Charles Darwin (1809 – 1882) famously sailed around the world on HMS Beagle, a voyage which sparked off his work on evolution, but for most of the rest of his life he was becalmed in the village of Down in Kent. His health was poor and he lived very quietly with his wife Emma and their children and studied a wide variety of animals and plants, beginning with a seven-year study of barnacles.
His book on worms was his last book. He was a frail old man but he looked at worms with the curiosity of a child. To find out if worms could hear he played the tin whistle to them, his son played the bassoon and Emma the piano.

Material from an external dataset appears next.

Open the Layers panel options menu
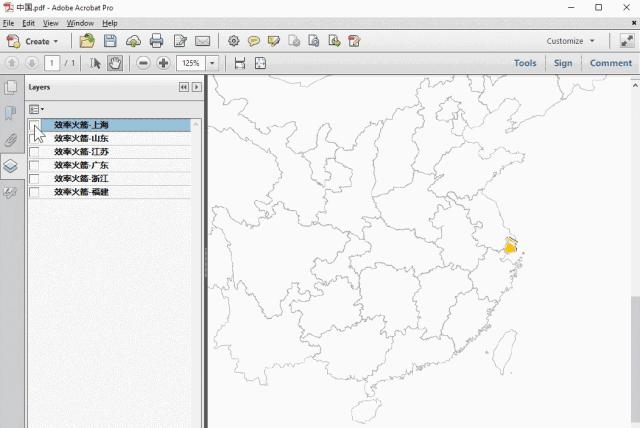Viewport: 640px width, 428px height. click(x=36, y=108)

He studied the effect of the worms’ burrowing and casting on soil fertility and on the level of the soil. He noted how stones laid on the surface of the ground gradually sank as the worm casts built up the soil around them. He investigated worm activity at Roman villas whose floors and walls had sunk under the ground, and visited Stonehenge to measure the build-up of soil around fallen monoliths.
In the conclusion of his book he writes that: “Worms have played a more important part in the history of the world than most persons would at first suppose. In almost all humid countries they are extraordinarily numerous, and for their size possess great muscular power.”

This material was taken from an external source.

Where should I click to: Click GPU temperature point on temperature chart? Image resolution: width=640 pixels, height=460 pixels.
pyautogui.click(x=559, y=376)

A worm cast under my clothes line
Darwin had given up going to Church years before he died, though he was not militantly anti-church unlike one of his followers, the scientist Thomas Huxley, who relished using Darwin’s evolutionary ideas to challenge the power of the church. When Darwin died though, Huxley changed his tune and was one of those who pressed for Darwin to be buried inside Westminster Abbey for the prestige it would confer. Emma didn’t go to the service at the Abbey, preferring instead to walk in the garden where her husband had studied worms. I’m with Emma on this. Here are the views of the Worm God.

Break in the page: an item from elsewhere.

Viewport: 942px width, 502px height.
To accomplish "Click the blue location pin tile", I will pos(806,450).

The Worm God Speaks I am the Worm without End my infinite circles surround an endless intestine. I came to power in the age when dinosaurs stomped over earth and furry things scuttled around their feet. Just lately a bifurcated animal decided worms are lowlife and humans were made to rule earth, but one of their old men delved into the world of worms and marvelled at the stupendous power of their intestines that process detritus and excrete fertility in massive quantities over billions of years. He explained that worms cultivated the planet long before Adam’s sons dreamt of ploughing it. When old Darwin stood in Stonehenge’s circles he knew the dynamic guts and muscular circles of legions of worms could entomb monuments with towers of wonder-shit. Darwin's body is confined in Westminster Abbey's worm free environment, prepared for a wormless and soil free heaven, but give us time and worms will reclaim his detritus. That is my hope at least but sometimes I worry that the barnacles he loved for seven years of his youth will get to him before us. The earth is fickle but one thing’s certain; over many epochs endless multitudes of gutsy worms created Gaia’s glorious skin.